▶ **Task description**:
The entries below should be transcribed in their entirety, exactly as written.

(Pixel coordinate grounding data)
*** Begin section ***

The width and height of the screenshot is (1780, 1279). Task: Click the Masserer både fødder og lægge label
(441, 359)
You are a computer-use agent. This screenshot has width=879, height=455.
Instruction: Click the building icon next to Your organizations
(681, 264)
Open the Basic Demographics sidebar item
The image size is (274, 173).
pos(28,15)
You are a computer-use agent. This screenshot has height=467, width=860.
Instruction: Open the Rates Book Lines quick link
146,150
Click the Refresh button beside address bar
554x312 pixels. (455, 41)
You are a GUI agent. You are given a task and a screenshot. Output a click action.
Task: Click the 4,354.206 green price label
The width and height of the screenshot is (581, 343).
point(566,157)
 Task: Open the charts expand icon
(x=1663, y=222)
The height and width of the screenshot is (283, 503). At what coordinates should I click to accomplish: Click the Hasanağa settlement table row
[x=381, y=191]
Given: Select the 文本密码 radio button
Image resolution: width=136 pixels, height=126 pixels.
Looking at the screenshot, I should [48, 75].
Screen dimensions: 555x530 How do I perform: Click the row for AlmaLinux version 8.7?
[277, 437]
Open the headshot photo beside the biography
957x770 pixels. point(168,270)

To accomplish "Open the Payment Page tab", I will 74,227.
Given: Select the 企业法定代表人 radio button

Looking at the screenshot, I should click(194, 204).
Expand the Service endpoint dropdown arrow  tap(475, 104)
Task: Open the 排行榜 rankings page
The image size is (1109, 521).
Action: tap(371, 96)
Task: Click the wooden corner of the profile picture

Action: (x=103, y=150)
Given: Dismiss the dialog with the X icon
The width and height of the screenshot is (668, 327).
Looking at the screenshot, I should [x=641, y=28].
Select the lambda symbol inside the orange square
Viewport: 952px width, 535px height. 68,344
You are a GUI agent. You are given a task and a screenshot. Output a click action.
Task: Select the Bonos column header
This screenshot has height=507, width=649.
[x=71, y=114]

*** End section ***

▶ **Written reply**:
The width and height of the screenshot is (1780, 1279). Task: Click the Masserer både fødder og lægge label
(441, 359)
You are a computer-use agent. This screenshot has width=879, height=455.
Instruction: Click the building icon next to Your organizations
(681, 264)
Open the Basic Demographics sidebar item
The image size is (274, 173).
pos(28,15)
You are a computer-use agent. This screenshot has height=467, width=860.
Instruction: Open the Rates Book Lines quick link
146,150
Click the Refresh button beside address bar
554x312 pixels. (455, 41)
You are a GUI agent. You are given a task and a screenshot. Output a click action.
Task: Click the 4,354.206 green price label
The width and height of the screenshot is (581, 343).
point(566,157)
 Task: Open the charts expand icon
(x=1663, y=222)
The height and width of the screenshot is (283, 503). At what coordinates should I click to accomplish: Click the Hasanağa settlement table row
[x=381, y=191]
Given: Select the 文本密码 radio button
Image resolution: width=136 pixels, height=126 pixels.
Looking at the screenshot, I should [48, 75].
Screen dimensions: 555x530 How do I perform: Click the row for AlmaLinux version 8.7?
[277, 437]
Open the headshot photo beside the biography
957x770 pixels. point(168,270)

To accomplish "Open the Payment Page tab", I will 74,227.
Given: Select the 企业法定代表人 radio button

Looking at the screenshot, I should click(194, 204).
Expand the Service endpoint dropdown arrow  tap(475, 104)
Task: Open the 排行榜 rankings page
The image size is (1109, 521).
Action: tap(371, 96)
Task: Click the wooden corner of the profile picture

Action: (x=103, y=150)
Given: Dismiss the dialog with the X icon
The width and height of the screenshot is (668, 327).
Looking at the screenshot, I should [x=641, y=28].
Select the lambda symbol inside the orange square
Viewport: 952px width, 535px height. 68,344
You are a GUI agent. You are given a task and a screenshot. Output a click action.
Task: Select the Bonos column header
This screenshot has height=507, width=649.
[x=71, y=114]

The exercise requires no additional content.